In 1981, Charles married Lady Diana Spencer in St Paul's Cathedral. The fairytale wedding was watched by millions around the world. The couple's children followed soon after, with Prince William being born in 1982, followed by Prince Harry in 1984. The royal couple kept to a busy schedule of royal duties and toured many foreign countries.

However, the marriage was not to last and in 1992, Prime Minister John Major announced to the House of Commons that the Prince and Princess of Wales had agreed to separate. The marriage was dissolved on 28 August 1996.

When the princess was killed in a car crash in Paris the following year, the Prince of Wales flew to France with Diana's two sisters to bring her body back to London. The Princess lay in the Chapel Royal at St James's Palace until the night before the funeral.

On the day of the funeral, the Prince of Wales accompanied his two sons, aged 15 and 12 at the time, as they walked behind the coffin from the Mall to Westminster Abbey. With them were the Duke of Edinburgh and the Princess's brother, Earl Spencer.

Prince Charles asked the media to respect his sons' privacy and allow them to lead a normal school life. In the following years, Princes William and Harry, who are second and third in line to the throne, accompanied their father on a limited number of official engagements in the UK and abroad.

In February 2005, Clarence House announced that the marriage of the Prince of Wales and Mrs Camilla Parker Bowles would take place on 8 April 2005 at Windsor Castle. The Prince of Wales and the Duchess of Cornwall were joined by around 800 guests at a Service of Prayer and Dedication at St George's Chapel, Windsor Castle.

=-=-=-=-=

▶ [Problem 1]: Transcribe the passage on the Prince of Wales's marriages between "When the princess" and "before the funeral.", inclusive.
▶ [Problem 2]: Write the next part of the account of the Prince of Wales's marriages, beginning after its final sentence.

Records contained in a dataset

=-=-=-=-=

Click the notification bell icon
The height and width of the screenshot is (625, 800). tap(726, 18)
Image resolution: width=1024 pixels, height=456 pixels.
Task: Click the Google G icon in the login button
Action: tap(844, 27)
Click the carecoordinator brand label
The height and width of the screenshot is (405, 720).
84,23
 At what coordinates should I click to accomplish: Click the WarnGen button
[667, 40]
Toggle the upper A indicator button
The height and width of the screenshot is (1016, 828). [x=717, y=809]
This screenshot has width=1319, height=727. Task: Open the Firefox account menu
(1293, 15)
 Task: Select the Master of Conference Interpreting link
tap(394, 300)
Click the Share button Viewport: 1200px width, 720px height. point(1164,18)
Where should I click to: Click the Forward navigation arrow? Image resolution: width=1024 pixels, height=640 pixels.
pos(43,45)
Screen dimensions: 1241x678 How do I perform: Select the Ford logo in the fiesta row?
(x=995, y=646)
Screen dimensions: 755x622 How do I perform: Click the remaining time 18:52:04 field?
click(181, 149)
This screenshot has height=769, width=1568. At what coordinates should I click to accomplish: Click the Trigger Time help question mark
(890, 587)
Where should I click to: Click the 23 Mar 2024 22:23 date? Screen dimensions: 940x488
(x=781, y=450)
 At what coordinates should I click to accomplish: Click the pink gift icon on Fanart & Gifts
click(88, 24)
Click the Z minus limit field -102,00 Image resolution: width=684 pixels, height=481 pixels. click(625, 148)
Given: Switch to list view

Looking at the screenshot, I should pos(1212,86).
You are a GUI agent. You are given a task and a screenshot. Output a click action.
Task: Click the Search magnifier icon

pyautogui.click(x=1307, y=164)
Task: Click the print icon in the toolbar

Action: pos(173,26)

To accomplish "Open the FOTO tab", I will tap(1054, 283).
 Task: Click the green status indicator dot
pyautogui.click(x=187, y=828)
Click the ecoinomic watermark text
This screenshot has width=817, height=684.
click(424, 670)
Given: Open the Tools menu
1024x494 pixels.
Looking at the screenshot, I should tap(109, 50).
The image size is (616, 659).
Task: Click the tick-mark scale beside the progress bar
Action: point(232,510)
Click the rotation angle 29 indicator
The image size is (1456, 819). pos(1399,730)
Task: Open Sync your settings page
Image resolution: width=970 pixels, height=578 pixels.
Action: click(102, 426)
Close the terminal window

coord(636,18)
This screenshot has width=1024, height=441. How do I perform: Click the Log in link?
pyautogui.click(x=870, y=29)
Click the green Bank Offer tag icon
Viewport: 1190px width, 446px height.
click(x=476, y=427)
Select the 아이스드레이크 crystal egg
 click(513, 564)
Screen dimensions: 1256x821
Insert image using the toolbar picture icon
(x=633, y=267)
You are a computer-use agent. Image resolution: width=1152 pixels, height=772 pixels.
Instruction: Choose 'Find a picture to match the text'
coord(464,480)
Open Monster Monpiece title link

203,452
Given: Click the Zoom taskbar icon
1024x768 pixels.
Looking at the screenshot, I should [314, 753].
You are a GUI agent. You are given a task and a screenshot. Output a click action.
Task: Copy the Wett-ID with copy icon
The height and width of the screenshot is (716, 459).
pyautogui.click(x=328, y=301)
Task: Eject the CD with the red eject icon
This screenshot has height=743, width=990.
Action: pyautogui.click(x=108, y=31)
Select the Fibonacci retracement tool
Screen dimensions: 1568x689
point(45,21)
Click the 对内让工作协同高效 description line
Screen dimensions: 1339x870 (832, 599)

=-=-=-=-=

▶ [Task response 1]:
When the princess was killed in a car crash in Paris the following year, the Prince of Wales flew to France with Diana's two sisters to bring her body back to London. The Princess lay in the Chapel Royal at St James's Palace until the night before the funeral.

▶ [Task response 2]:
The Service was followed by a reception at Windsor Castle, which was hosted by Her Majesty The Queen. It is intended that the Duchess of Cornwall should use the title HRH the Princess Consort when the Prince of Wales accedes to the throne.

The Prince of Wales has a wide range of interests and devotes much of his time to charity work, including the Prince's Trust and the Prince's Foundation for the Built Environment.

The Prince's Trust was established in 1976 to help 14 to 30-year-olds who struggled at school, have been in care, have been unemployed for a long time or have been in trouble with the law. It provides training and education for these youngsters. The prince is now president of the 'Prince's Charities', which are 20 not-for-profit organisations, 18 of which were personally founded by Charles. This group raises over £130 million each year.

He is well-known for his interest in issues such as the environment, architecture and inner-city renewal, and is believed to be an advocate of the neo-traditional ideas of architects such as Christopher Alexander and Leon Krier.

In 1984, he delivered a blistering attack on the profession of architecture in a speech given to the Royal Institute of British Architects. Despite criticism from the mainstream architectural press, he has continued to put forward his views on traditional urbanism, human scale, and green design.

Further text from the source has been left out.